THE INPUT:

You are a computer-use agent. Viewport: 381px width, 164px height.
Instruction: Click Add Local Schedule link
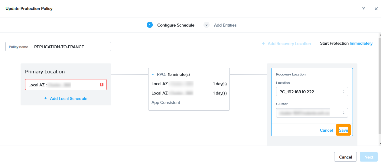tap(69, 98)
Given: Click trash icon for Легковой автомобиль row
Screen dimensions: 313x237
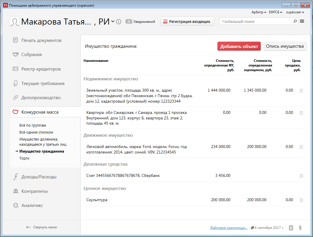Looking at the screenshot, I should pos(301,147).
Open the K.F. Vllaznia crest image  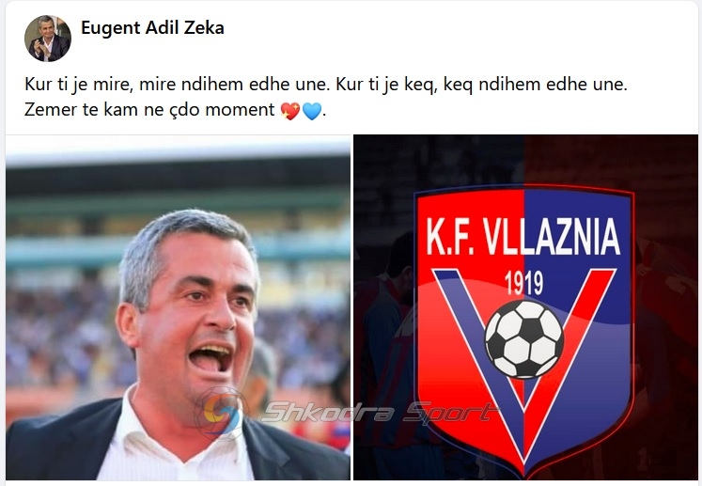pyautogui.click(x=525, y=307)
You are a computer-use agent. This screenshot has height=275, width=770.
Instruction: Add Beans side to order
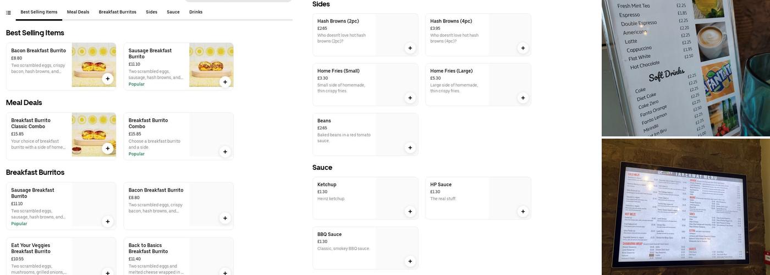410,147
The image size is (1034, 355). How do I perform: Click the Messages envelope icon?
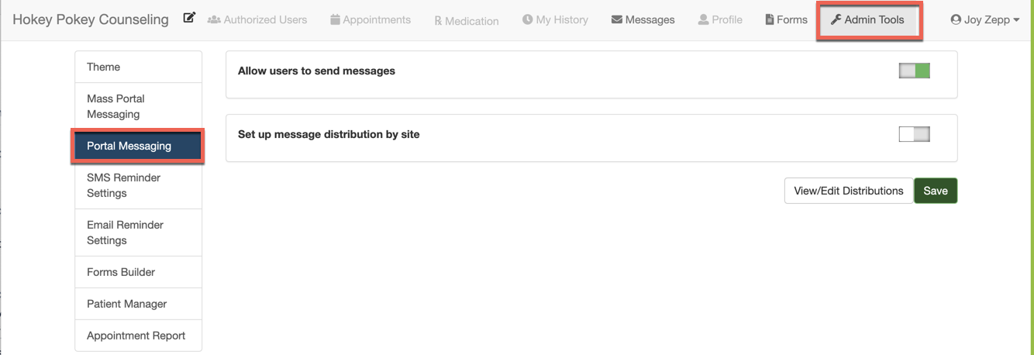point(617,19)
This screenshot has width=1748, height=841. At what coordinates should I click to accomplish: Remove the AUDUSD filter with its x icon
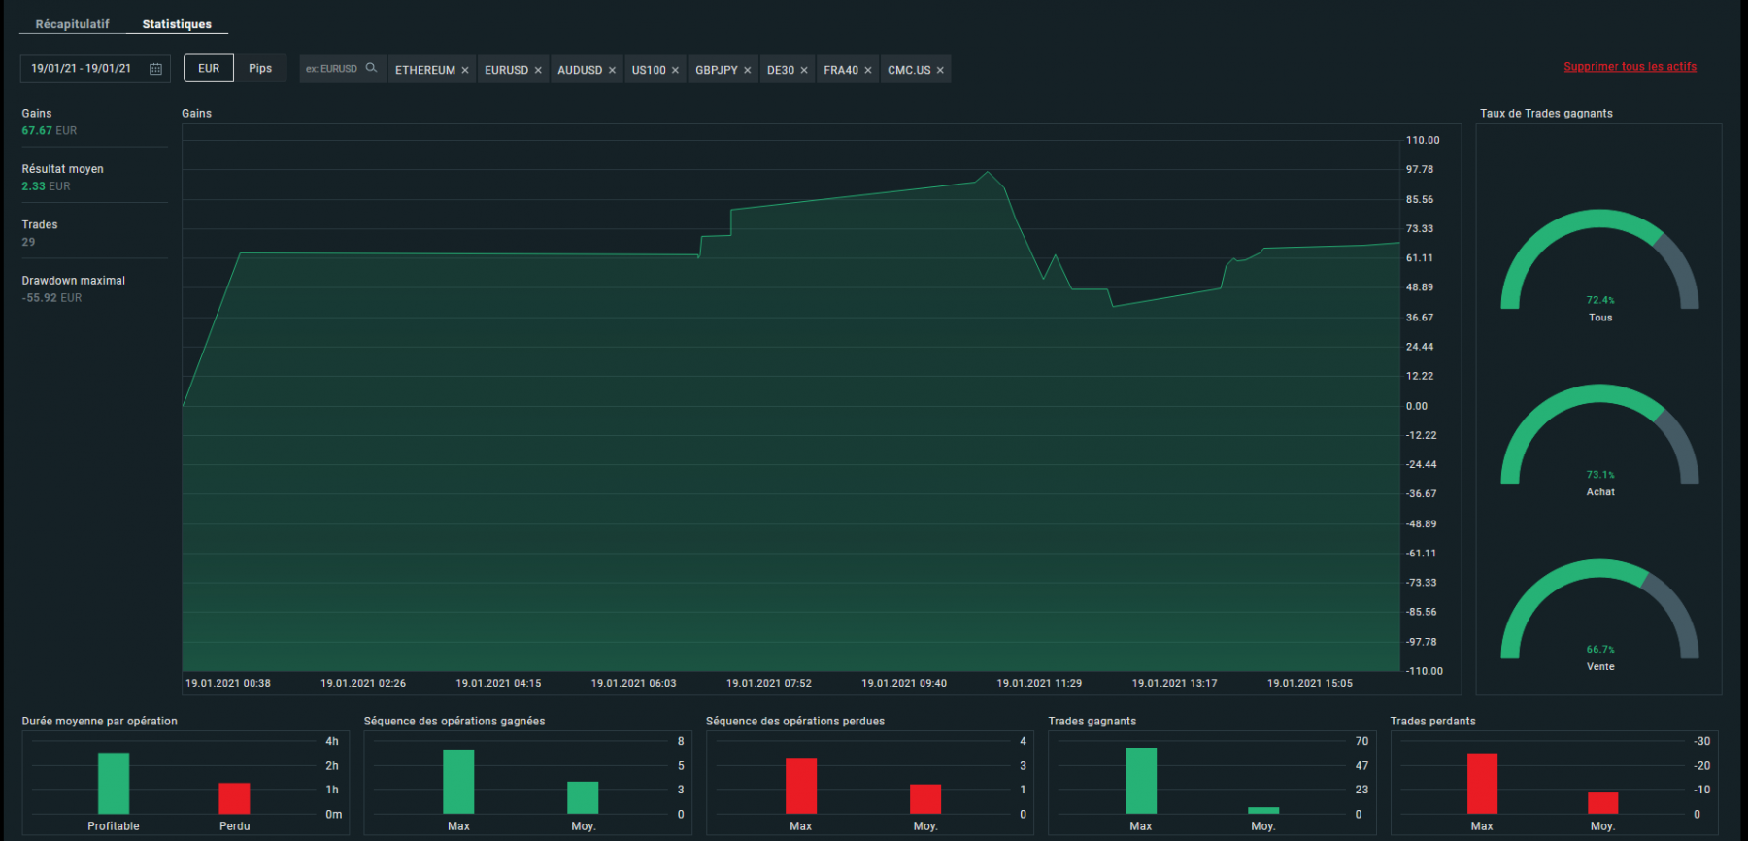[612, 70]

PROBLEM DETAILS: Where a line contains "Instruction: Add Beans side to order", begin there and set down exactly each line through the end of the data above, omitting any pictures.

SOLVED EXERCISE:
Instruction: Add Beans side to order
410,147
The image size is (1034, 355). How do I perform: Click the Messages envelope icon?
point(617,19)
This screenshot has width=1748, height=841. At what coordinates should I click to accomplish: Remove the AUDUSD filter with its x icon
[612, 70]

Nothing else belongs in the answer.